[Collected data]
★ ★ ★
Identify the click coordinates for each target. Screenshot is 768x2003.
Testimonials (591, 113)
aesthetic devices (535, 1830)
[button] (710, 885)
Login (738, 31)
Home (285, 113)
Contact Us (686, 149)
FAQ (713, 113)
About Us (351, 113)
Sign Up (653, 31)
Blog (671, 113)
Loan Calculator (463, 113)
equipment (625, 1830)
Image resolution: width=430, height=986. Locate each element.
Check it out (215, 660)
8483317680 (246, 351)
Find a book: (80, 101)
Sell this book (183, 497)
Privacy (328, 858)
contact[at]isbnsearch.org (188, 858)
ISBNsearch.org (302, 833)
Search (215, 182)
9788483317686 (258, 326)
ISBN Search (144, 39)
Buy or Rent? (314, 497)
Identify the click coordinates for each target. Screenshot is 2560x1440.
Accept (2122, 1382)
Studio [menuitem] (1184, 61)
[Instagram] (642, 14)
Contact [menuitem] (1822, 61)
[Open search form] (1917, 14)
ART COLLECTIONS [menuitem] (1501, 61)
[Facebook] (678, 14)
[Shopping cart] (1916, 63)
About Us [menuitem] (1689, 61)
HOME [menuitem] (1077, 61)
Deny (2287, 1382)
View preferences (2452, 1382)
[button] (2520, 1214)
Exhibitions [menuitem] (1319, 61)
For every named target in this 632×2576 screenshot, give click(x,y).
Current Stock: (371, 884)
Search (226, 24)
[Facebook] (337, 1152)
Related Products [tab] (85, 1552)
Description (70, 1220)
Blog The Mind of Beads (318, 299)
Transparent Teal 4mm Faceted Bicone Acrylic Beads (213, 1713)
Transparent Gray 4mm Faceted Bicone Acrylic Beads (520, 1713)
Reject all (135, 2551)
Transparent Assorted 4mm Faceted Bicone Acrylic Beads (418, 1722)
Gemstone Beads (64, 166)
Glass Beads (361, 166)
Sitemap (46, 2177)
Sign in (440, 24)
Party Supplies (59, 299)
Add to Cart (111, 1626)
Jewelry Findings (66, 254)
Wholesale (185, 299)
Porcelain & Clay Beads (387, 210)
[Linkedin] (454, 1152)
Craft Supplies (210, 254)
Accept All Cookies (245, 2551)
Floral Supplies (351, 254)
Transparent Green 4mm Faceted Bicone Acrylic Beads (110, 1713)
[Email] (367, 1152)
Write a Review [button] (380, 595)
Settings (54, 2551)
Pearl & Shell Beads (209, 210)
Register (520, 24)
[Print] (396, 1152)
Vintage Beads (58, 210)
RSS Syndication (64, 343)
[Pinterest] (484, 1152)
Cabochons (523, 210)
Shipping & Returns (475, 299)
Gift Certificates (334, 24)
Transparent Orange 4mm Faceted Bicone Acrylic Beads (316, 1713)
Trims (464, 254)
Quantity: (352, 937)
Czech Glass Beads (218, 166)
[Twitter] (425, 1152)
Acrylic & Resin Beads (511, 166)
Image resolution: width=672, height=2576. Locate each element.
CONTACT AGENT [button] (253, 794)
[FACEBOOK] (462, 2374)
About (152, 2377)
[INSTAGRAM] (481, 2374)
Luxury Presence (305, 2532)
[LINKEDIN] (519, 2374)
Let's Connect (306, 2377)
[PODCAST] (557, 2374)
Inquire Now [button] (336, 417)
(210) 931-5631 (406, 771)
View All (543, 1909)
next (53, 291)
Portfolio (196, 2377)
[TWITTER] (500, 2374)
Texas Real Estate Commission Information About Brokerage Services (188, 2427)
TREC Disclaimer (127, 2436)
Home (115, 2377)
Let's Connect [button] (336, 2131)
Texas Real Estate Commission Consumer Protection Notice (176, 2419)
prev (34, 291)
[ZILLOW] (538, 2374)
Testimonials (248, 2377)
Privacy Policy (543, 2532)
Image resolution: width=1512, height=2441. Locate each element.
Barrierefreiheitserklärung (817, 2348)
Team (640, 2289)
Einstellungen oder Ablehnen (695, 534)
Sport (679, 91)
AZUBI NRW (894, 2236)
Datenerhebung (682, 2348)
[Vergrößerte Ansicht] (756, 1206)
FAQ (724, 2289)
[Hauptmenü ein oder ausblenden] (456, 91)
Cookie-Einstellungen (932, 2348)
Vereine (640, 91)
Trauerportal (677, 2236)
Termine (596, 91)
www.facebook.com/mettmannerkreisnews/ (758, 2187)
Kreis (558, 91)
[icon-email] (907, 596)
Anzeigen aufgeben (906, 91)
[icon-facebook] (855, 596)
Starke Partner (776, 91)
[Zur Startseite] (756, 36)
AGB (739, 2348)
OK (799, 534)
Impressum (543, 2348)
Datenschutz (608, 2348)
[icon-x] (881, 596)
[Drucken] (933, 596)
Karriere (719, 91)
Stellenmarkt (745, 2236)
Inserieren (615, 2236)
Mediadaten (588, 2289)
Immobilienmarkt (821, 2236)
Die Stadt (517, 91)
★ ★ ★
WHAT YOU ARE ASKED TO DO
Once the line with "Transparent Gray 4mm" is found in the records above, print exactly that line and every line after it through the line with "Privacy Policy (543, 2532)".

RESPONSE TO THIS TASK
Transparent Gray 4mm Faceted Bicone Acrylic Beads (520, 1713)
Reject all (135, 2551)
Transparent Assorted 4mm Faceted Bicone Acrylic Beads (418, 1722)
Gemstone Beads (64, 166)
Glass Beads (361, 166)
Sitemap (46, 2177)
Sign in (440, 24)
Party Supplies (59, 299)
Add to Cart (111, 1626)
Jewelry Findings (66, 254)
Wholesale (185, 299)
Porcelain & Clay Beads (387, 210)
[Linkedin] (454, 1152)
Craft Supplies (210, 254)
Accept All Cookies (245, 2551)
Floral Supplies (351, 254)
Transparent Green 4mm Faceted Bicone Acrylic Beads (110, 1713)
[Email] (367, 1152)
Write a Review [button] (380, 595)
Settings (54, 2551)
Pearl & Shell Beads (209, 210)
Register (520, 24)
[Print] (396, 1152)
Vintage Beads (58, 210)
RSS Syndication (64, 343)
[Pinterest] (484, 1152)
Cabochons (523, 210)
Shipping & Returns (475, 299)
Gift Certificates (334, 24)
Transparent Orange 4mm Faceted Bicone Acrylic Beads (316, 1713)
Trims (464, 254)
Quantity: (352, 937)
Czech Glass Beads (218, 166)
[Twitter] (425, 1152)
Acrylic & Resin Beads (511, 166)
Image resolution: width=672, height=2576. Locate each element.
CONTACT AGENT [button] (253, 794)
[FACEBOOK] (462, 2374)
About (152, 2377)
[INSTAGRAM] (481, 2374)
Luxury Presence (305, 2532)
[LINKEDIN] (519, 2374)
Let's Connect (306, 2377)
[PODCAST] (557, 2374)
Inquire Now [button] (336, 417)
(210) 931-5631 (406, 771)
View All (543, 1909)
next (53, 291)
Portfolio (196, 2377)
[TWITTER] (500, 2374)
Texas Real Estate Commission Information About Brokerage Services (188, 2427)
TREC Disclaimer (127, 2436)
Home (115, 2377)
Let's Connect [button] (336, 2131)
Texas Real Estate Commission Consumer Protection Notice (176, 2419)
prev (34, 291)
[ZILLOW] (538, 2374)
Testimonials (248, 2377)
Privacy Policy (543, 2532)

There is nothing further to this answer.